#### EXERCISE PASSAGE:
ATTENTION !!! SEMINAIRE ANNULE !!! 150 years of the periodic table – from a nuclear physics perspective
Vendredi 10 janvier 2020 11:00
- Duree : 1 heure
Lieu : ILL4, seminar room, first floor - 71 avenue des Martyrs - Grenoble
Orateur : A. LOPEZ-MARTENS (Centre de Sciences Nucléaires et de Sciences de la Matière (CSNSM), Orsay, France)
At the dawn of the 20th century, most scientists believed that matter was made up of atoms and that what distinguished the atoms of different elements was their mass. It was this mass that was used to classify the elements. The chemists of the time quickly became aware of periodicities in the chemical behaviour of certain elements that they tried to translate into tables, the most famous of which was that of the Russian chemist Dmitri Mendeleev. In Mendeleev’s table, the elements were arranged by increasing atomic mass, some cells were left empty and the position of the elements was given by the letter Z, from the German word zahl (number). In this lecture, I will show how discoveries in nuclear physics have transformed our understanding of the atom, how they have given its true meaning to the periodic table and how they have completed the 7 periods of the periodic table up to the last known element : oganesson.

#### RECORDED DATA:
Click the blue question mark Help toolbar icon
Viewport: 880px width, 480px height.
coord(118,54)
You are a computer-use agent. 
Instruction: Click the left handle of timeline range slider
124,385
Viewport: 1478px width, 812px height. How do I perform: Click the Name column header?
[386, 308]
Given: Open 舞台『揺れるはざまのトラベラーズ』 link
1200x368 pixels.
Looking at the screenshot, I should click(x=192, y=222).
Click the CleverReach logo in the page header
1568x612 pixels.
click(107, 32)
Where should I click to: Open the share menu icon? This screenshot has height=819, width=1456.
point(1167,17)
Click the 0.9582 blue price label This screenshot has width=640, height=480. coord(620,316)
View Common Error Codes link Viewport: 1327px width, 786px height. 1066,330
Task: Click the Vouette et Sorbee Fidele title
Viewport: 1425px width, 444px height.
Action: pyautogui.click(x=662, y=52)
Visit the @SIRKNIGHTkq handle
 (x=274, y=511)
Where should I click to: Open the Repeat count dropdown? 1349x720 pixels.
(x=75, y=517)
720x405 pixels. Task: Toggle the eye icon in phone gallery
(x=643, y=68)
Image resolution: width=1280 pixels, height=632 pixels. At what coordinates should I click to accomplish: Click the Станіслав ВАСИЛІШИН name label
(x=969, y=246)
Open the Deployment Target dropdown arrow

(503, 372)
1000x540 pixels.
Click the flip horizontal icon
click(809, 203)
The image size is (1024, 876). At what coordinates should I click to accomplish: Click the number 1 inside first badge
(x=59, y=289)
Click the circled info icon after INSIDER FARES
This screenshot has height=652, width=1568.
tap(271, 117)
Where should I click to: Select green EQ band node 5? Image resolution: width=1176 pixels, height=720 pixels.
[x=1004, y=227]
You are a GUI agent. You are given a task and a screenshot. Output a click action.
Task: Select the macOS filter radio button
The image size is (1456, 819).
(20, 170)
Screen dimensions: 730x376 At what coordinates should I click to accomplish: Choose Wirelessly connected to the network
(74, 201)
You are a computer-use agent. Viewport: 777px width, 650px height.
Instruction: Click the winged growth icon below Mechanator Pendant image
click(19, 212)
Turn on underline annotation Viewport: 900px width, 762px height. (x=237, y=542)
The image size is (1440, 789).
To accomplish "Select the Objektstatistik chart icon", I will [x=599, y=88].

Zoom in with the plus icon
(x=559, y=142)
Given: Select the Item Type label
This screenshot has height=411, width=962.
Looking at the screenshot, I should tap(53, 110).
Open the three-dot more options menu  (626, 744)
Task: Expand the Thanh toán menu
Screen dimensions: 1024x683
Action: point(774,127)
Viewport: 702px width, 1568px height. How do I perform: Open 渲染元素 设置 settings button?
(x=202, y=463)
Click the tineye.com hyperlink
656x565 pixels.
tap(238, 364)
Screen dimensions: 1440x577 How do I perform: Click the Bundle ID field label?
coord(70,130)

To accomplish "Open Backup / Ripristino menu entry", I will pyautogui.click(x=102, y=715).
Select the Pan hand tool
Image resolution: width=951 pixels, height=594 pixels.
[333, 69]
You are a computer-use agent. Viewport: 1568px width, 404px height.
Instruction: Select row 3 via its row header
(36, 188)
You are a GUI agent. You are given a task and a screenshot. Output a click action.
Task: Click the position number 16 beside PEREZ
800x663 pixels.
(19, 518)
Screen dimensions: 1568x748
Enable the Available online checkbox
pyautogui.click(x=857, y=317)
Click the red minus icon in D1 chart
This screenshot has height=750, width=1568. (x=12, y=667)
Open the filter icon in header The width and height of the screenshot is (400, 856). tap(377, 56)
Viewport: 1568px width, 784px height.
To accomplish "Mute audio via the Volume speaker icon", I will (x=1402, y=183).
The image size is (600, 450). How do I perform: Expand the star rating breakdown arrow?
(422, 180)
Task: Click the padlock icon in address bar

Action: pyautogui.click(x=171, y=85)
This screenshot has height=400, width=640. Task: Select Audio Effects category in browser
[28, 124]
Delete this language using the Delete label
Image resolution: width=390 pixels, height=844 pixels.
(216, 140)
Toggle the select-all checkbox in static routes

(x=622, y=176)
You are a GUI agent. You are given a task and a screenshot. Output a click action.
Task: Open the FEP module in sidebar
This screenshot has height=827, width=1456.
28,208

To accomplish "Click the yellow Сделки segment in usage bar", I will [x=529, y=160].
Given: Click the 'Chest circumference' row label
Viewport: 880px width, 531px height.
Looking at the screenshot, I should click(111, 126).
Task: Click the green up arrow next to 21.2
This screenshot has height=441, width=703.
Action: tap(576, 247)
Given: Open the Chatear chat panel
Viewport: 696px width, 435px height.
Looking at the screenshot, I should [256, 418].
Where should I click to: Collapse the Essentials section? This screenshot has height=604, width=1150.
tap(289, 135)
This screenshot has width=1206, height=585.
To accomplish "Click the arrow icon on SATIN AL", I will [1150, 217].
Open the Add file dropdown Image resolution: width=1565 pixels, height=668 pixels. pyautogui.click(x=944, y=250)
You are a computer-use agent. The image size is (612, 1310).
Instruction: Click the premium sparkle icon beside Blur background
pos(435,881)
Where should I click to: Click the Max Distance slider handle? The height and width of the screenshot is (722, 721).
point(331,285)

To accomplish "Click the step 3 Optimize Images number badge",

#### TASK BRIEF:
In the seminar announcement, can you rewrite the paragraph beginning "At the dawn of the 20th century" as a short bulleted list that keeps its main facts?

#### TASK OUTPUT:
- In the early 20th century, most scientists believed matter was made of atoms and that atomic mass distinguished the elements. Mass was used to classify them.
- Chemists noticed periodic patterns in how certain elements behaved chemically and tried to capture these in tables. The best known was by the Russian chemist Dmitri Mendeleev.
- Mendeleev's table ordered the elements by increasing atomic mass and left some cells empty. It gave each element's position with the letter Z, from the German word zahl (number).
- The lecture will show how nuclear physics discoveries changed our understanding of the atom, gave the periodic table its true meaning, and completed its 7 periods up to the last known element, oganesson.